- Problems -
1. Please decide whether each statement agrees with the essay on investing in gold and silver: (a) currency value rests on an arbitrary figure set by governing officials; (b) currency traders create the supply of currency; (c) the answer to whether gold and silver will help you survive is called a two edged sword. For each, answer yes or no and quote the words from the essay that decide it.
2. Continue the essay on investing in gold and silver, starting after its last sentence.

- Source extract -
■ ■ ■ ■ ■

Archive for the ‘precious metals’ Category

There seems to be a lot of pressure today to invest in gold and silver for the coming times. Ostensibly, this investment will tide you through the rough times a comin’ down the road. But the question begs to be asked, will gold and silver really help me survive the coming times? The answer to that question is unfortunately a two edged sword. A sword that can not only lop off an arm on the for-swing, but take your head off on the back-swing as well. We have become too accustomed to taking wealth for granted here in the United States, and the rest of the world is following suite, unfortunately.

We base all of our transactions on a dollar bill, and as long as that dollar bills value holds true, we can survive. Or so we believe. I’ve made mention time and again that the value of any currency is based upon an arbitrary figure, set by governing officials. Currency traders further drive the value of that currency being traded by creating demand for it, while the governing officials create the supply. The old adage of supply and demand exists only so long as the two entities exist. What happens when the governing officials no longer create a supply of currencies for the traders to trade in? Simply put, your currency is worthless.

■ ■ ■ ■ ■

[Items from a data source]

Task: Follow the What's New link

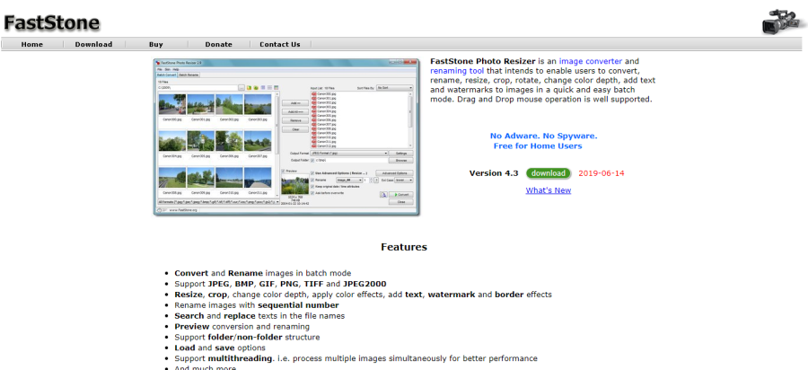Action: pos(548,190)
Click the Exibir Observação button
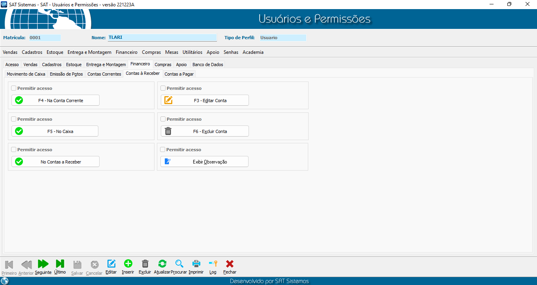This screenshot has height=285, width=537. pyautogui.click(x=204, y=162)
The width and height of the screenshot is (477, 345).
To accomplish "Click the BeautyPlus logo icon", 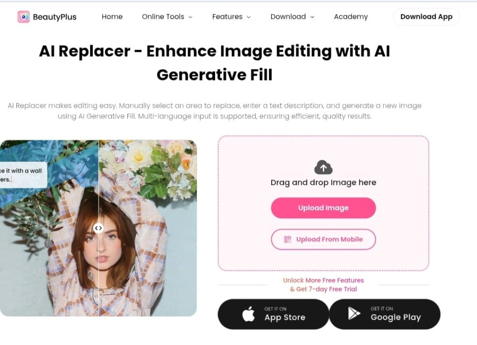I will [x=23, y=17].
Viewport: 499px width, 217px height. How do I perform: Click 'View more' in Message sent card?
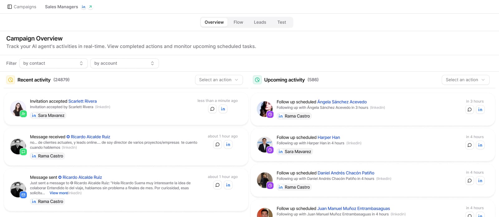coord(59,193)
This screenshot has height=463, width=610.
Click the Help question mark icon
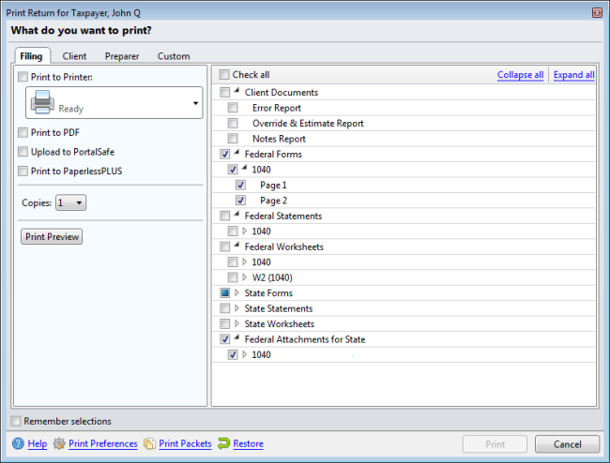18,443
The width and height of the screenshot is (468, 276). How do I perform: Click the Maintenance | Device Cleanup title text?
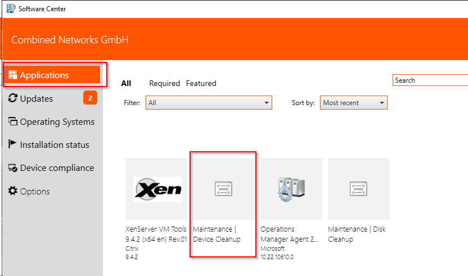(217, 234)
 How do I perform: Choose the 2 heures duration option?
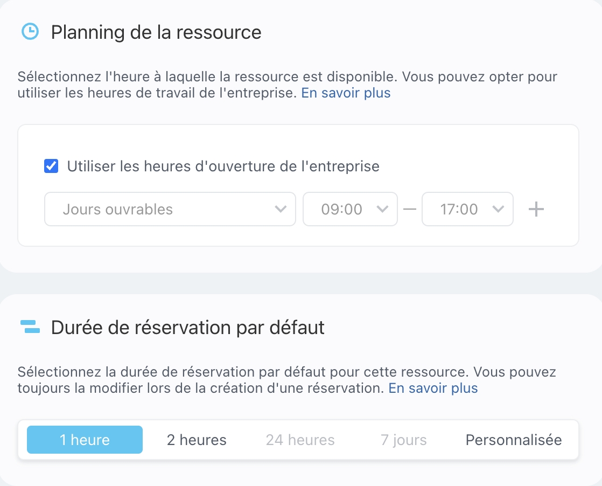197,440
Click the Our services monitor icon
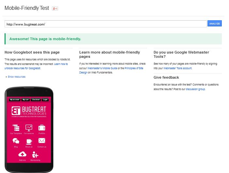This screenshot has height=173, width=229. point(29,128)
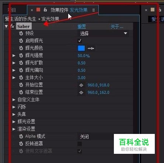This screenshot has height=163, width=164.
Task: Open the 预设 选择 dropdown
Action: 103,33
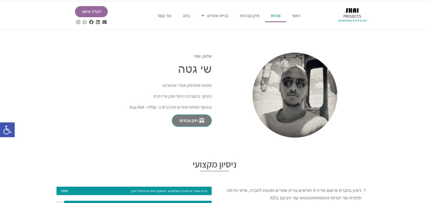This screenshot has height=203, width=429.
Task: Click the grey תיק עבודות button
Action: point(192,121)
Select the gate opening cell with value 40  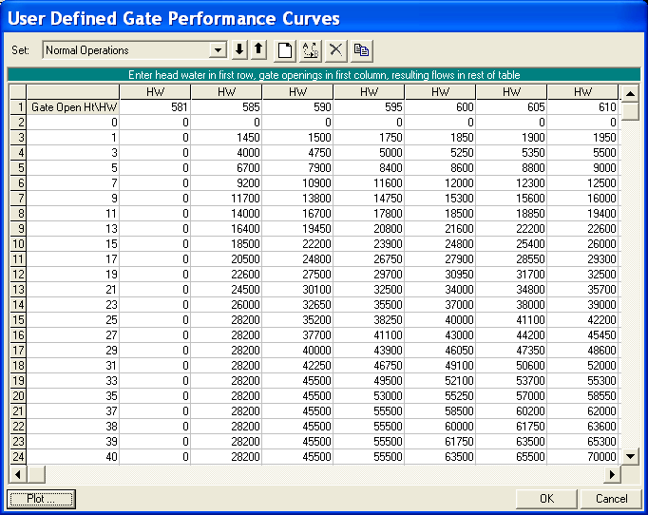[x=74, y=457]
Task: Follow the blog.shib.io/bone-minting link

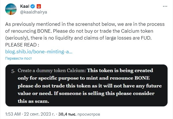Action: coord(39,52)
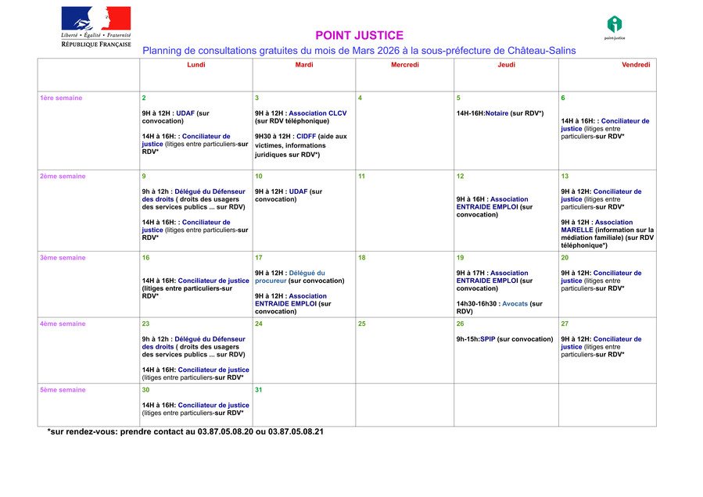703x497 pixels.
Task: Select the Lundi column header
Action: pos(196,65)
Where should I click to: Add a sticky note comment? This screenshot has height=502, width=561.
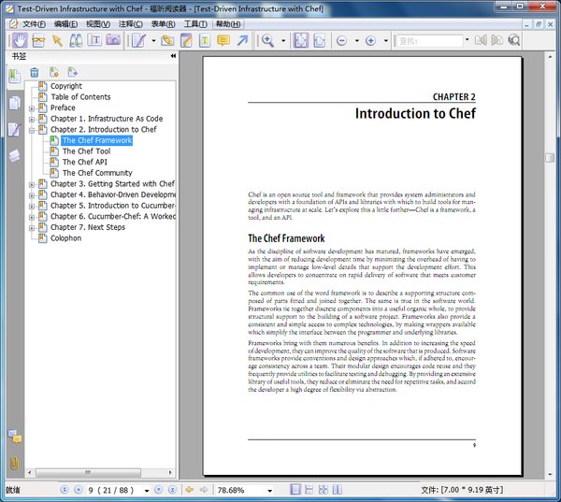click(x=223, y=40)
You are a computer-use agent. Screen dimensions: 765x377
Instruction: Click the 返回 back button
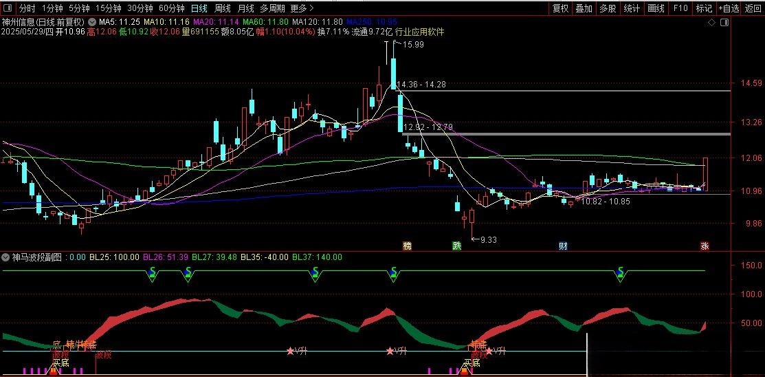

■ ■ ■ ■ ■

- Results by task -
1.
(a) Yes: "the value of any currency is based upon an arbitrary figure, set by governing officials"
(b) No: "Currency traders further drive the value of that currency being traded by creating demand for it, while the governing officials create the supply."
(c) Yes: "The answer to that question is unfortunately a two edged sword."

2.
Most people are aware of that fact, and preppers and survivalists are acutely aware of that fact. And because of that many are now stocking up on gold and silver bullion and coinage, or what many consider to be the currency of the future. It’s a nice picture, but it isn’t necessarily the picture that tells the truth. Precious metals dealers want you to believe that their products will indemnify you from the coming collapse of society, the coming depression, the rising tide of inflation, and on and on, ad nauseum. But will gold and silver really save you in the future?

That all depend upon what you want it to be used for.

Generally, most buyers of precious metals invest for one of two purposes. In the first case, gold and silver, or other precious metals are purchased simply as an investment tool. Buy low and sell high. Profit is the name of the game, and today, those who have purchased in the past, are raking in the cash by selling today. But once you’ve sold your investment, what then? You no longer have the gold and silver jingling in your pockets, so to speak. Used wisely, precious metals can be an excellent investment tool, and I encourage you to look into the market as part of your portfolio. It can pay off really well in the long run. However, just like any investment, you can lose your shirt, pants and even your undies should the market collapse.

The price of everything can go up, or it can go down.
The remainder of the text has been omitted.